Corrotherm Adds Molybdenum to Nickel Alloys

2023-07-07 11:55:03  Knowledge

Among the many different nickel alloys that Corrotherm supplies, one of the most popular is molybdenum. This is because adding molybdenum increases the corrosion resistance of nickel in reducing acids, such as hydrochloric acid. In fact, the molybdenum content of a nickel alloy can increase its corrosion resistance in hydrochloric acid by up to 30% compared to its non-molybdenum counterparts.

Molybdenum was first discovered in 1778 by the Swedish pharmaceutical chemist Carl Wilhelm Scheele and then isolated in its metallic state in 1824. However, it took another 100 years before it gained widespread industrial applications, largely because of the difficulty in extracting it from its native ores.
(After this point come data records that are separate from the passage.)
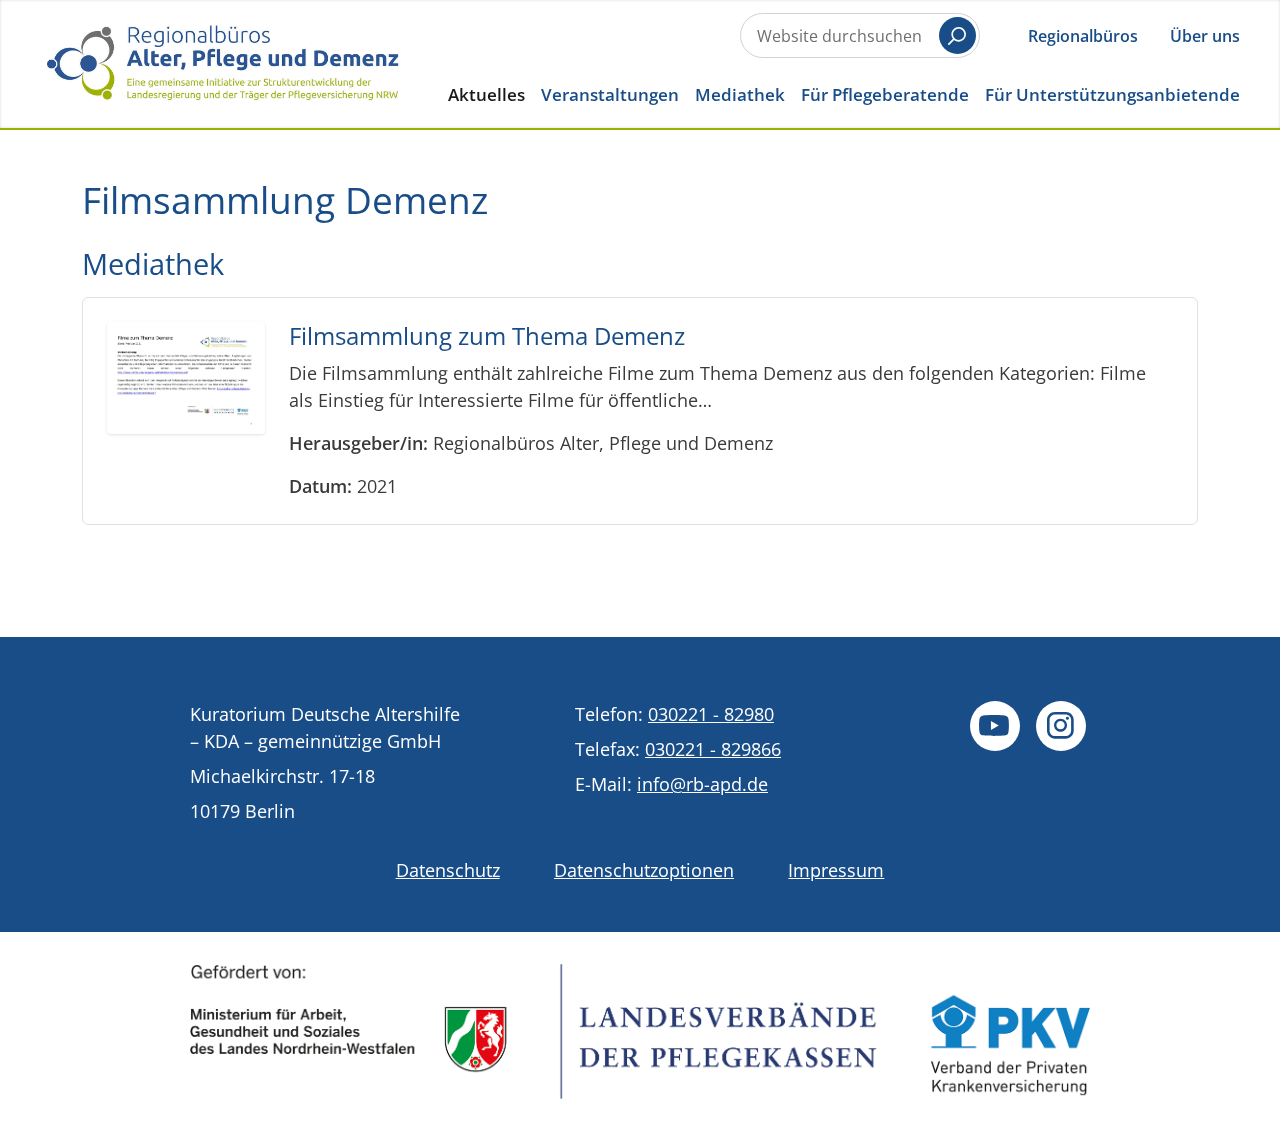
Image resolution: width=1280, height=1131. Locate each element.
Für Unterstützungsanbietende (1112, 94)
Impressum (836, 870)
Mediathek (740, 94)
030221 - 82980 (711, 714)
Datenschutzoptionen (644, 870)
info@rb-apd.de (702, 784)
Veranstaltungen (610, 94)
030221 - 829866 (713, 749)
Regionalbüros (1083, 36)
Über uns (1205, 36)
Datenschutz (448, 870)
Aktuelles (486, 94)
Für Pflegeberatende (885, 94)
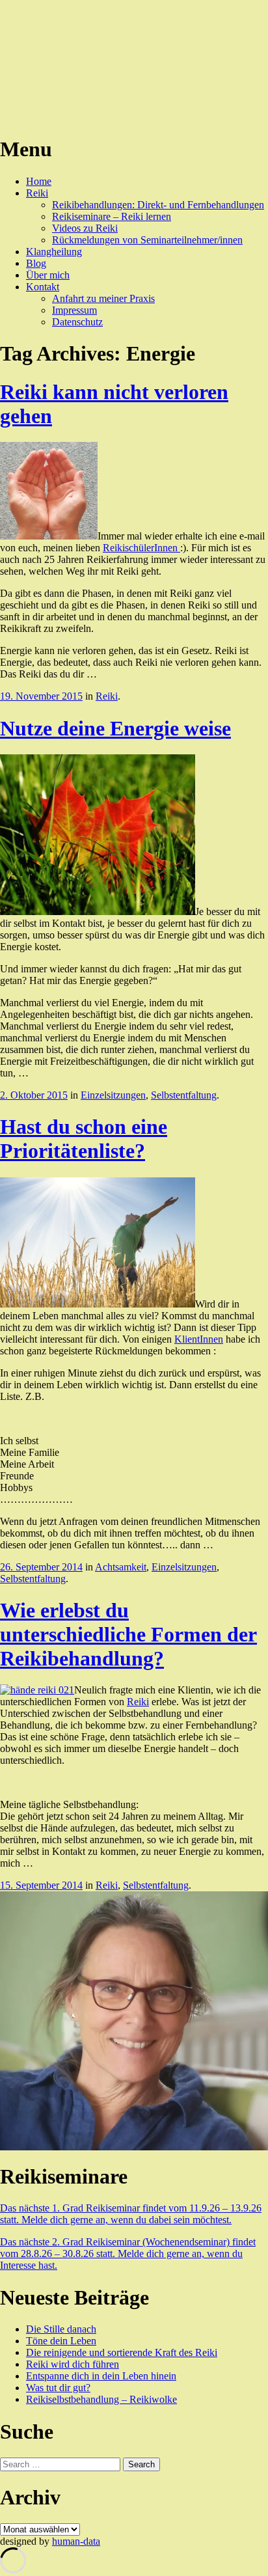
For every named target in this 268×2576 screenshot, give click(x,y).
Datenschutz (77, 321)
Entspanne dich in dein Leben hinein (101, 2375)
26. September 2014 (41, 1566)
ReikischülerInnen (141, 547)
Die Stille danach (61, 2329)
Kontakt (42, 286)
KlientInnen (198, 1339)
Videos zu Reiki (85, 228)
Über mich (48, 275)
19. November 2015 (41, 696)
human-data (76, 2541)
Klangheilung (54, 251)
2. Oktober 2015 (34, 1095)
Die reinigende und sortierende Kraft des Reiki (121, 2352)
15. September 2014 (41, 1885)
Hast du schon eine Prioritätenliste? (83, 1138)
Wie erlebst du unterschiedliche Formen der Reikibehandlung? (128, 1634)
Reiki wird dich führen (72, 2364)
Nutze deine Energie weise (115, 728)
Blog (36, 263)
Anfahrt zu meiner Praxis (103, 298)
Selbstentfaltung (184, 1095)
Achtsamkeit (120, 1566)
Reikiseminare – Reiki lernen (111, 216)
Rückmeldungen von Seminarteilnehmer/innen (147, 239)
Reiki (37, 193)
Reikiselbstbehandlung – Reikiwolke (101, 2399)
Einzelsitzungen (113, 1095)
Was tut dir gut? (58, 2387)
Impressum (74, 310)
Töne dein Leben (61, 2340)
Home (38, 181)
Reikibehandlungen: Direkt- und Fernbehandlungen (158, 204)
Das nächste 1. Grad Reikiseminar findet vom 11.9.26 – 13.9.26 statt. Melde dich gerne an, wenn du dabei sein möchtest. (130, 2213)
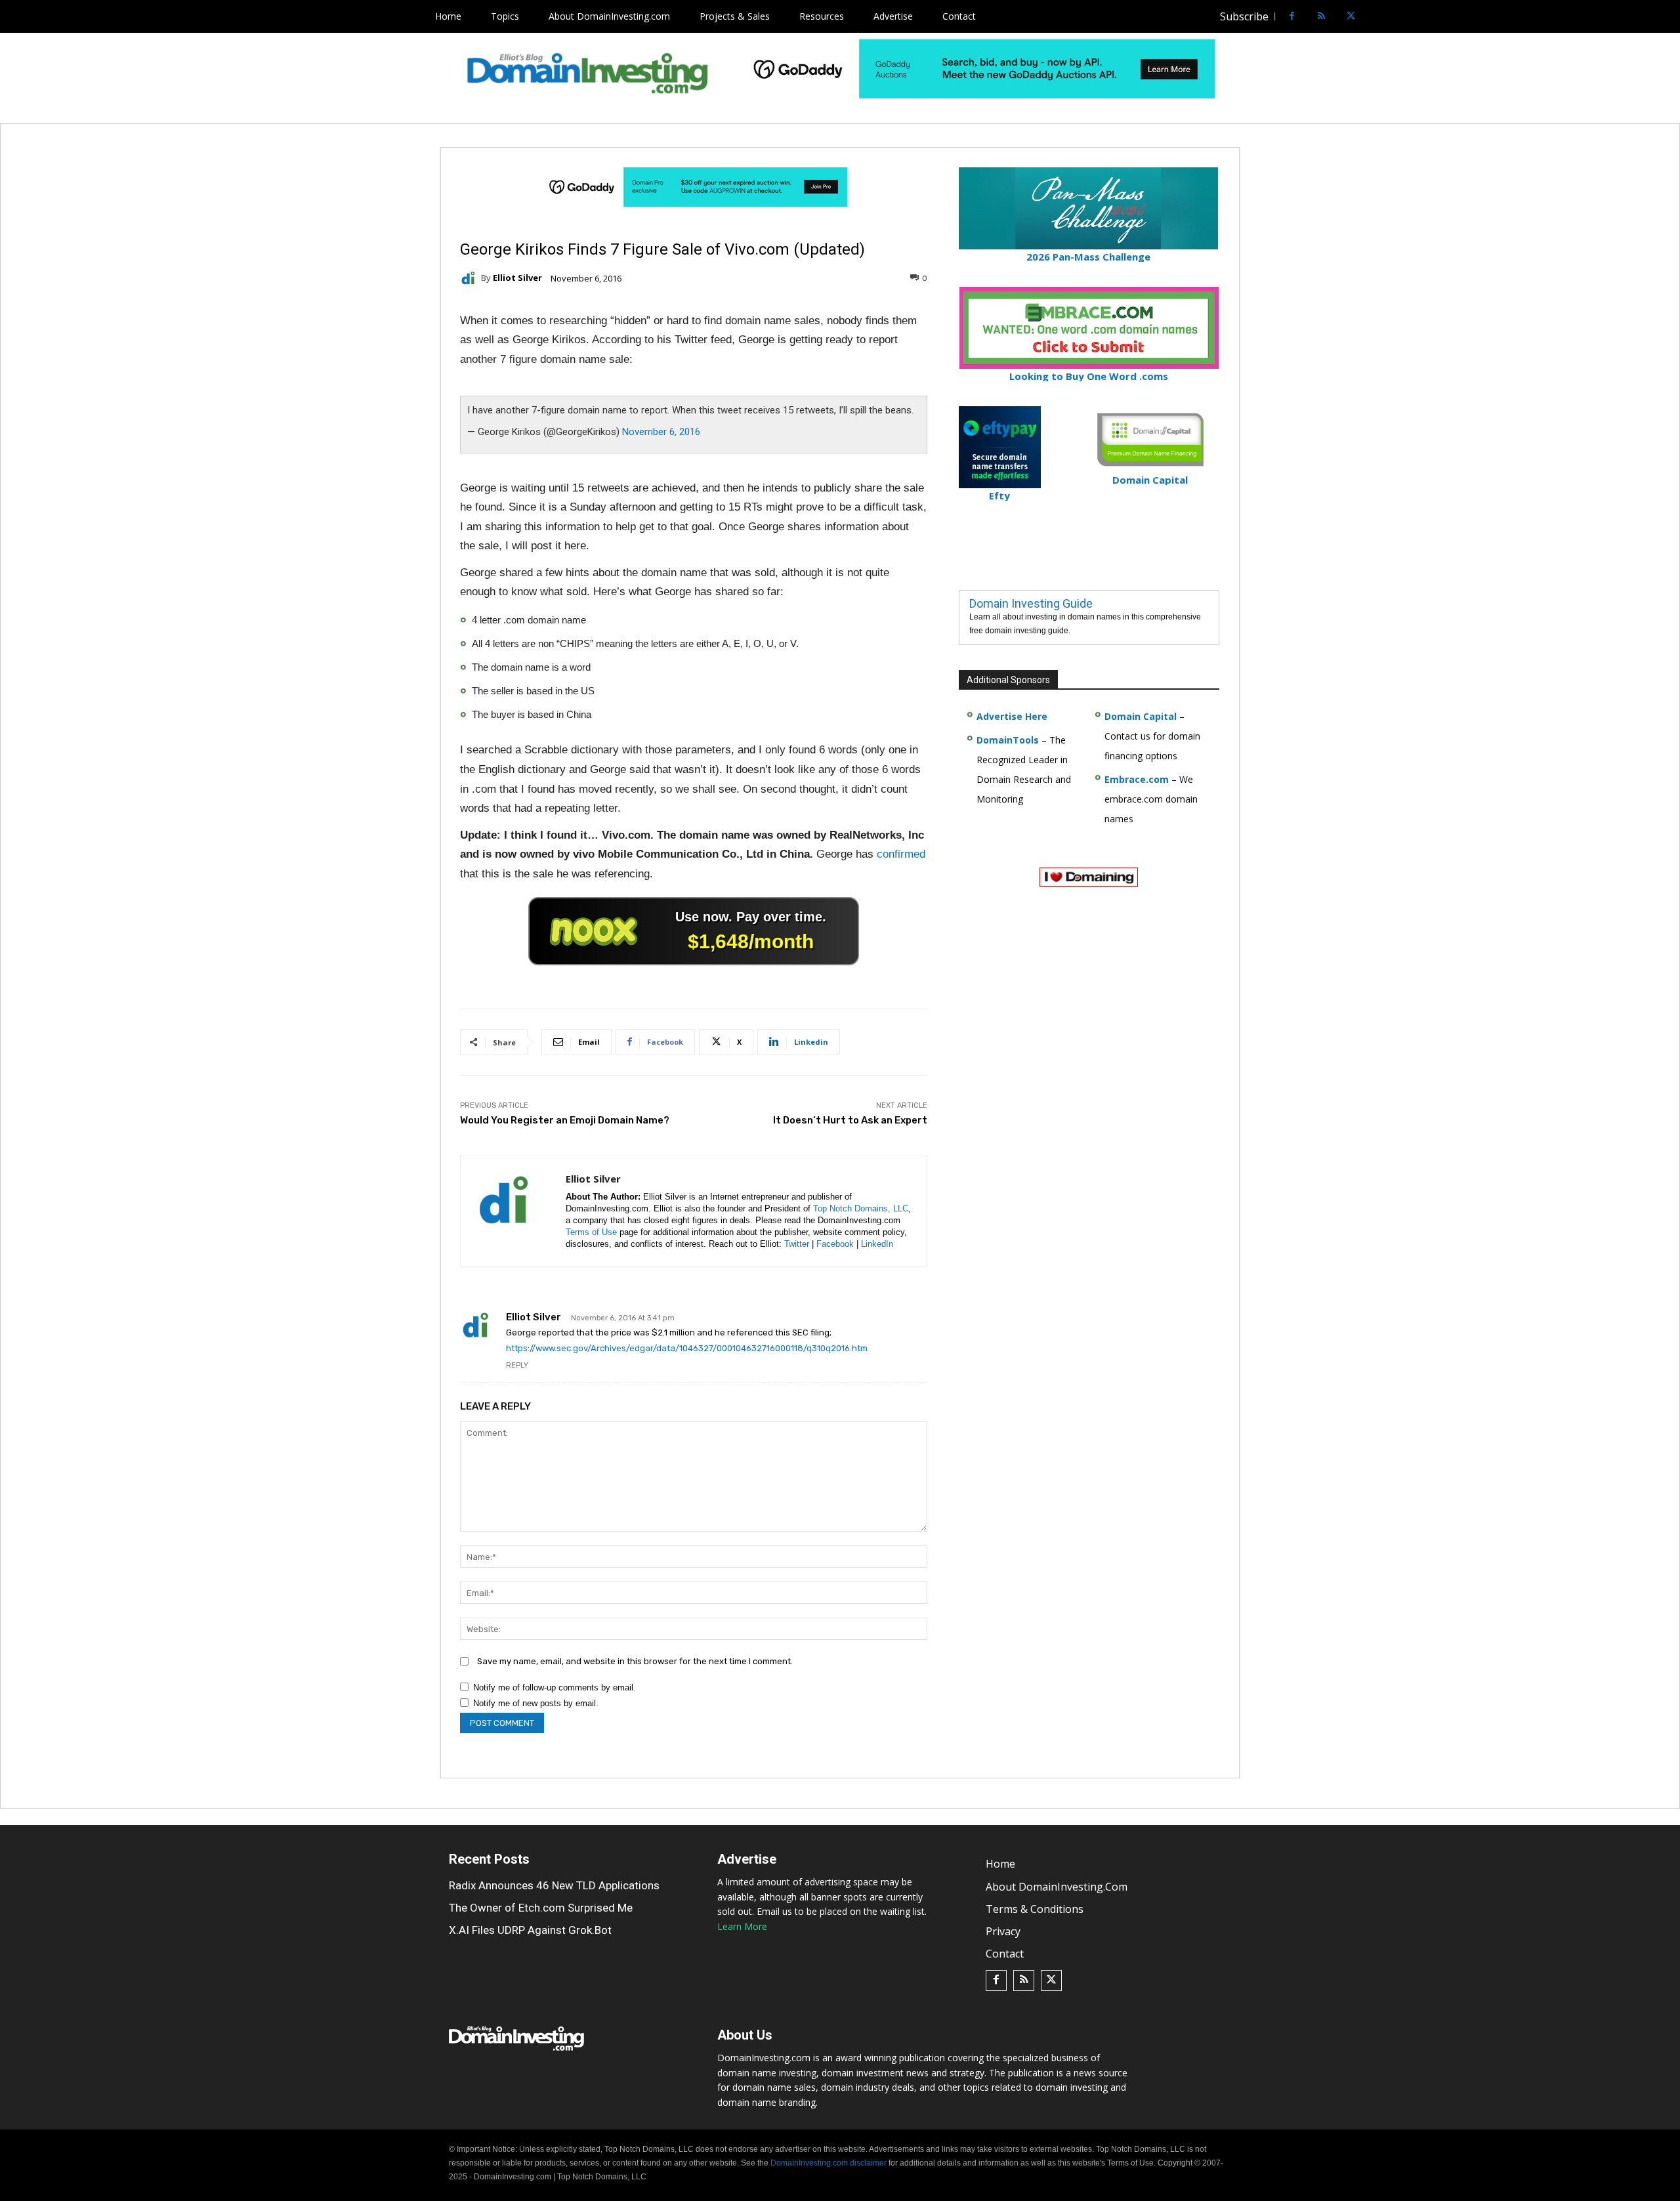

Alloys of nickel with high levels of molybdenum exhibit excellent repassivation behavior and deactivate pit growth in aggressive chloride solutions (Ahn, 1998; Bastidas, 2002; Ilevbare, 2001; Mishra, 2013). In addition, molybdenum enhances the mechanical properties of nickel, especially at elevated temperatures.

A recent study by Marcus et al investigated the surface composition and morphology of dilute molybdenum/nickel alloys using AES and qualitative LEED. Surfaces of Ni73Mo and Ni-Mo-Ni alloys were ion sputtered with varying molybdenum concentrations and then annealed at 670 to 1070 K. After ion sputtering, all samples showed a surface composition enriched in molybdenum, but after annealing at higher temperatures, the Mo enrichment was no longer apparent. XANES spectra of these samples revealed that the lower-energy binding energy of Mo at the surface was shifted down by the higher-energy Ni orbitals, creating an inverse charge transfer between them. These changes were reflected in the LEED patterns, which became (1 1) after high-temperature anneals.